The average number of lenders used by mortgage brokers fell to near-record lows in April 2025, new data from the Broker Pulse survey reveals.
Analysis of the latest monthly Broker Pulse survey from Agile Market Intelligence has found that brokers were using a smaller pool of lenders than average in recent months, as brokers increasingly consolidated their business with a smaller number of institutions.
Conducted between 1 and 16 May 2025, the Broker Pulse survey received 284 responses from brokers, who rated their experiences with the lenders they had used throughout April 2025.
According to the survey, brokers used an average of just 3.8 lenders over the month, one of the lowest levels on record. The only times this number has been lower were in October 2022 and again in September 2023, when brokers used an average of 3.7 lenders.
Typically, broker respondents use more than four lenders each month, with the highest number recorded being set in March 2021, when an average of 5.7 lenders were used by each broker.
The drop in range suggests brokers are placing more loans with a narrower range of lenders, a trend often seen when a few banks outperform the rest in key service areas such as turnaround times, pricing, and customer experience.
ANZ, Macquarie, and Westpac dominate
Three lenders stood out as the most commonly used over April: ANZ, Macquarie Bank, and Westpac.
ANZ led the pack, with 50 per cent of brokers using the major bank during the month. The bank’s product offering, particularly for professional clients, proved to be a major draw.
According to the survey, 56 per cent of brokers who chose ANZ said the primary reason was due to “client circumstances” – often a reference to tailored policies or flexibility in servicing more complex borrower needs.
Macquarie Bank came in as the second most commonly used lender, with 39 per cent of brokers using its products for clients in April.
The bank’s continued focus on fast service and competitive pricing appears to be paying off. Macquarie maintained the highest Net Promoter Score (NPS) of any lender over the three months to April, with a score of +83.
It also recorded a three-month average broker experience rating of 95 per cent – a standout in the industry.
Turnaround time was a key strength, with Macquarie taking just two business days to reach an initial credit decision, according to brokers. Product pricing was also a core reason for brokers recommending Macquarie, survey results showed.
Meanwhile, Westpac has enjoyed a surge in broker usage after years of struggling with service delays. In April, 34 per cent of brokers used Westpac. This was seemingly driven by significant improvements in both its pricing and loan processing times.

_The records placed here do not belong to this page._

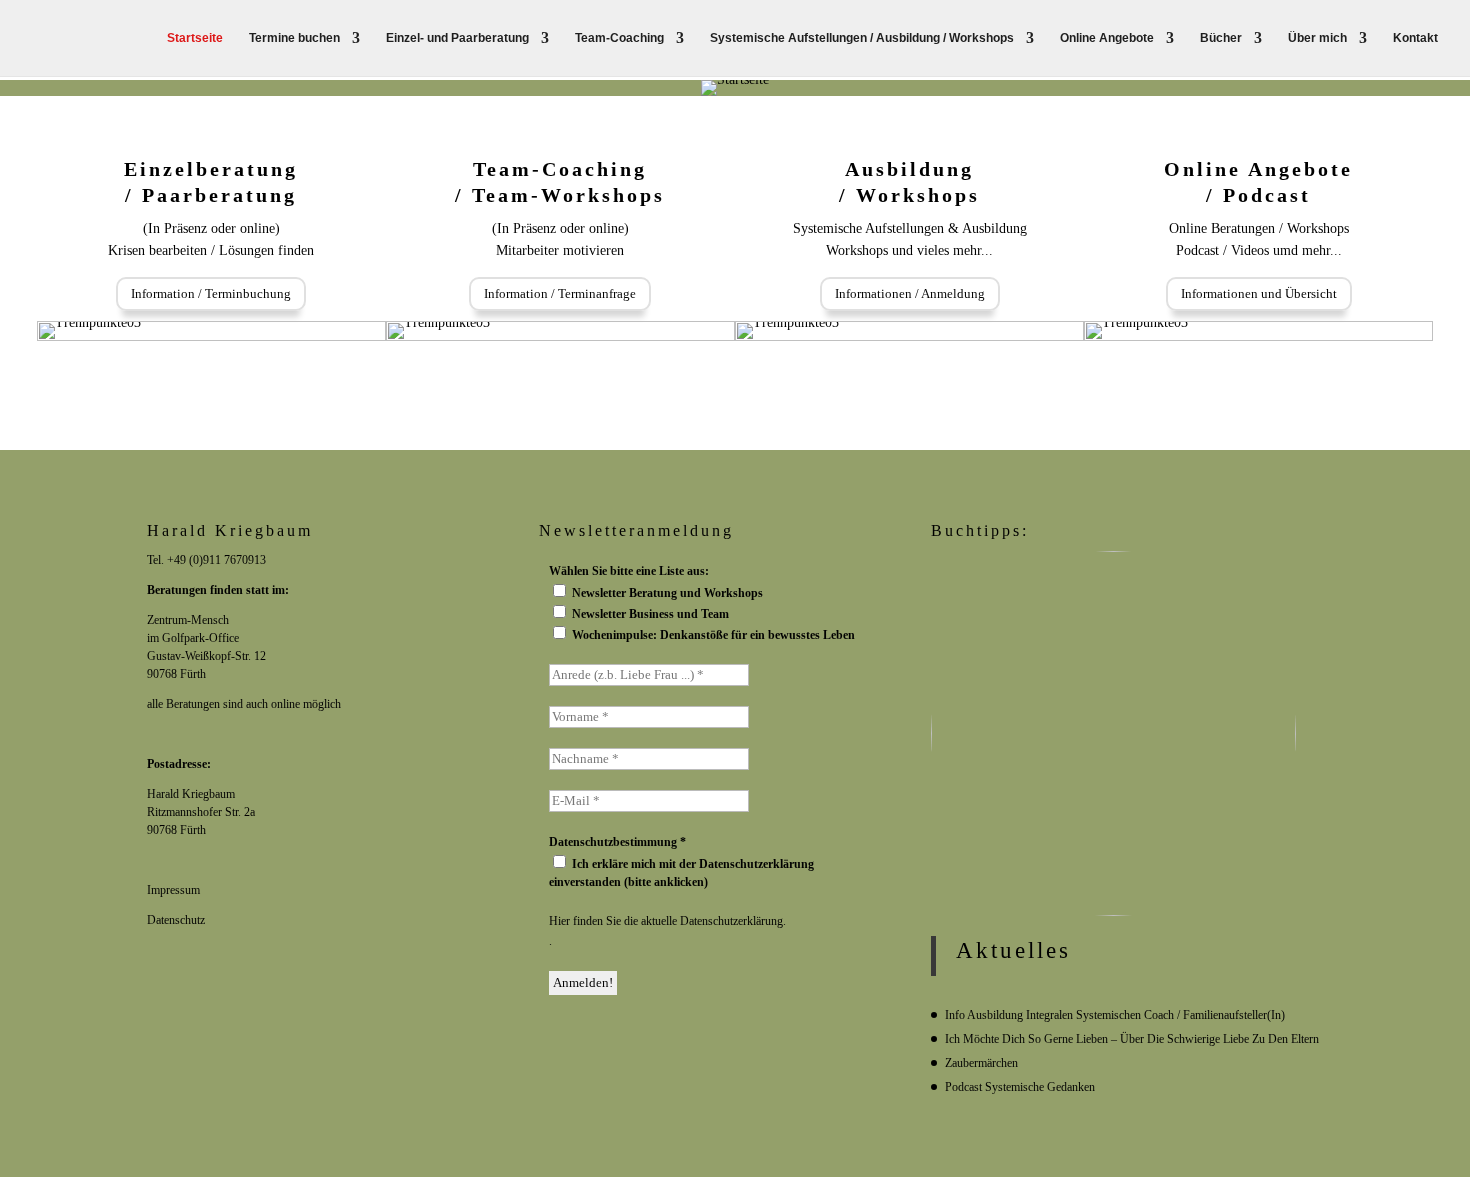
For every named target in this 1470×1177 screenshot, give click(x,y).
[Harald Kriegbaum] (703, 983)
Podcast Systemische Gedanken (1020, 1087)
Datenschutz (176, 920)
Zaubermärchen (981, 1063)
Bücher (1221, 38)
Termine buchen (294, 38)
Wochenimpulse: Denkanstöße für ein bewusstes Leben (712, 635)
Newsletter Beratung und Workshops (666, 593)
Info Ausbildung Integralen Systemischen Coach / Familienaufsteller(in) (1115, 1015)
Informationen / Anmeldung (910, 293)
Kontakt (1415, 38)
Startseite (195, 38)
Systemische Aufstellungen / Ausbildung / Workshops (862, 38)
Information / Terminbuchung (211, 293)
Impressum (173, 890)
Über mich (1317, 38)
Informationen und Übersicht (1259, 293)
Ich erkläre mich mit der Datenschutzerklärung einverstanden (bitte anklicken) (681, 873)
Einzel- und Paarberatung (457, 38)
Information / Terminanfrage (560, 293)
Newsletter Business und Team (649, 614)
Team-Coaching (619, 38)
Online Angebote (1107, 38)
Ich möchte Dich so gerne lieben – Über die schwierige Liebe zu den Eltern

Brokers said that Westpac now takes an average of three business days to provide an initial credit decision – the fastest the major bank has ever achieved. This marks a major improvement from the 2022–23 period, when brokers frequently reported waiting more than 10 business days for Westpac to reach an initial credit decision – delays that severely hampered the bank’s appeal.
Now, Westpac is being chosen predominantly for its product pricing, cited by 59 per cent of brokers as the key reason they directed clients to the bank.
Broker feedback also indicates a substantial improvement in the overall experience with Westpac, particularly around the loan application process. The bank achieved a 91 per cent broker experience rating in April – a significant milestone reflecting the bank’s operational overhaul and renewed broker engagement strategies.
Noting the reduced number of lenders being used by brokers, Oliver Stofka, the commercial director at Agile Market Intelligence, said: “The data clearly shows that brokers are narrowing their lender panels not just out of convenience, but because a smaller group of lenders are genuinely lifting their game.
“With banks like ANZ, Macquarie, and Westpac delivering on turnaround times, pricing and broker support, brokers are gaining the confidence to place more business with fewer partners.
“Rather than limiting choice, this reflects a more efficient alignment between broker expectations and lender performance. These three lenders are an example that have long held strong brand presence, now they’re pairing that with reliable delivery, making them even more compelling choices in a competitive market.”